A pesar de la creciente incertidumbre geopolítica, los mercados internacionales han mostrado un desempeño notable en lo que va del año. Las acciones internacionales han registrado un aumento superior al 13% hasta la fecha, en comparación con un crecimiento del 7.3% en las acciones nacionales de EE.UU. Este contraste se produce en un contexto donde la inestabilidad global, incluyendo conflictos como la guerra entre Rusia y Ucrania y tensiones en el estrecho de Ormuz, ha llevado a muchos a cuestionar la seguridad de sus inversiones.

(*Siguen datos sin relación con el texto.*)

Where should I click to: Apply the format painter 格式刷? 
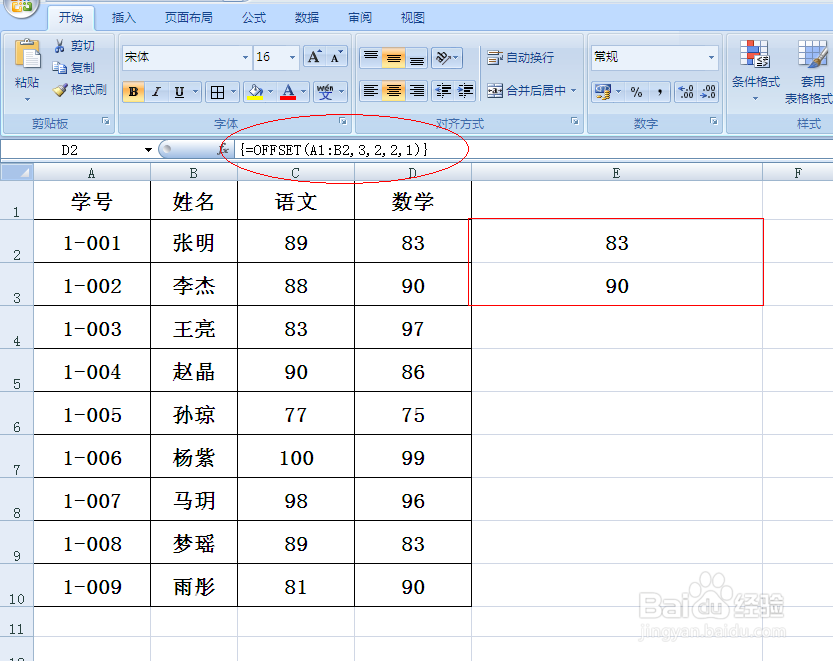coord(81,89)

El panorama actual es complejo. La situación en el estrecho de Ormuz, donde se ha interrumpido el suministro de petróleo, representa un 20% de la oferta mundial. Esto ha generado preocupaciones sobre el aumento de los precios del petróleo y su impacto en la inflación global. A su vez, la guerra en Ucrania se ha prolongado durante más de tres años, sin visos claros de resolución, lo que añade presión a los mercados. En este contexto, el Foro Económico Mundial ha identificado la confrontación geoeconómica como el principal riesgo para los próximos dos años, sugiriendo que podríamos ver un aumento en las sanciones y restricciones comerciales entre naciones.

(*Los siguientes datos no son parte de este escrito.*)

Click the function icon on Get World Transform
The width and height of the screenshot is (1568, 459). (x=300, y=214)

Históricamente, los inversores han buscado refugio en activos considerados seguros como el oro y el bitcoin, aunque estos no han demostrado ser tan seguros en el corto plazo. La volatilidad en los mercados también ha aumentado, con el índice de volatilidad CBOE (VIX) que se sitúa en 17.3, ligeramente por debajo de la media histórica de 20. Sin embargo, esta cifra es baja en comparación con los picos alcanzados durante la crisis financiera de 2008 y el inicio de la pandemia de COVID-19 en 2020. Esto sugiere que, a pesar de la inestabilidad, los mercados no están en un estado de pánico extremo.

Para los inversores, la clave radica en mantener una estrategia de inversión disciplinada. En lugar de reaccionar impulsivamente a las noticias, es recomendable establecer un plan de asignación de activos y adherirse a él. Por ejemplo, una asignación de 60% en acciones podría permitir a los inversores comprar más acciones durante caídas del mercado y vender cuando los precios se recuperen. Esta estrategia puede ayudar a evitar pérdidas significativas y a capitalizar las oportunidades de compra en momentos de baja.

Mirando hacia el futuro, es crucial que los inversores se mantengan informados sobre los desarrollos geopolíticos y económicos. Eventos como las elecciones en EE.UU. y las decisiones de política monetaria de la Reserva Federal podrían influir en la dirección de los mercados. Además, la evolución de la guerra en Ucrania y las tensiones en el Medio Oriente seguirán siendo factores determinantes. Los inversores deben estar preparados para ajustar sus estrategias en función de cómo se desarrollen estos eventos en los próximos meses.